___ Data listing ___
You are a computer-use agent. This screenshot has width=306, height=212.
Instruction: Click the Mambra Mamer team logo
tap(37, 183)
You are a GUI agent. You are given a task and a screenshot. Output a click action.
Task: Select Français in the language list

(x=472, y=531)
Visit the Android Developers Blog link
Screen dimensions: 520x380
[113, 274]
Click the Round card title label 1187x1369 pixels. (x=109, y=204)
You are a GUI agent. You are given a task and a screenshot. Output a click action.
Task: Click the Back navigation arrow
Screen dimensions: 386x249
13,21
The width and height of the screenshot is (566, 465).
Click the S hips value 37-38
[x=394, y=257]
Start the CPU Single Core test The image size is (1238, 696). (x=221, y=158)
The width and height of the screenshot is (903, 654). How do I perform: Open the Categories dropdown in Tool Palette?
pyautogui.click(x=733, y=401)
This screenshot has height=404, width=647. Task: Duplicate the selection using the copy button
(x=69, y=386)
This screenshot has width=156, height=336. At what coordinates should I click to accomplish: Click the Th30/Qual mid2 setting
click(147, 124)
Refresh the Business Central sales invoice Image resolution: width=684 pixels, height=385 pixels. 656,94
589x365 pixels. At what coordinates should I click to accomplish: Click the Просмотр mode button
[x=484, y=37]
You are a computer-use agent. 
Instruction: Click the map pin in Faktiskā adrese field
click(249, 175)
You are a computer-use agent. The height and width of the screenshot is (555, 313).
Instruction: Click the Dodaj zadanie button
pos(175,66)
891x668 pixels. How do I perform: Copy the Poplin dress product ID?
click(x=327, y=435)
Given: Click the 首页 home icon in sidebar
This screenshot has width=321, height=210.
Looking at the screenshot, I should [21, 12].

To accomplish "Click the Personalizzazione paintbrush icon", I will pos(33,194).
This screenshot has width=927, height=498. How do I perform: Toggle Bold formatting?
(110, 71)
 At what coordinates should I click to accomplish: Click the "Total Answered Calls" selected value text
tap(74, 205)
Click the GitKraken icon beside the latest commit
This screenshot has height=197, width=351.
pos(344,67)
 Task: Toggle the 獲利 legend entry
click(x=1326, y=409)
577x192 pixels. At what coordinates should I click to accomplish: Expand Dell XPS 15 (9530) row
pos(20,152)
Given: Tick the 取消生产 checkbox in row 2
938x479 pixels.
___
Please show every line of the records that holds the word "computer".

» **Response to the task**:
You are a computer-use agent. This screenshot has width=306, height=212.
You are a computer-use agent. 
You are a computer-use agent. The height and width of the screenshot is (555, 313).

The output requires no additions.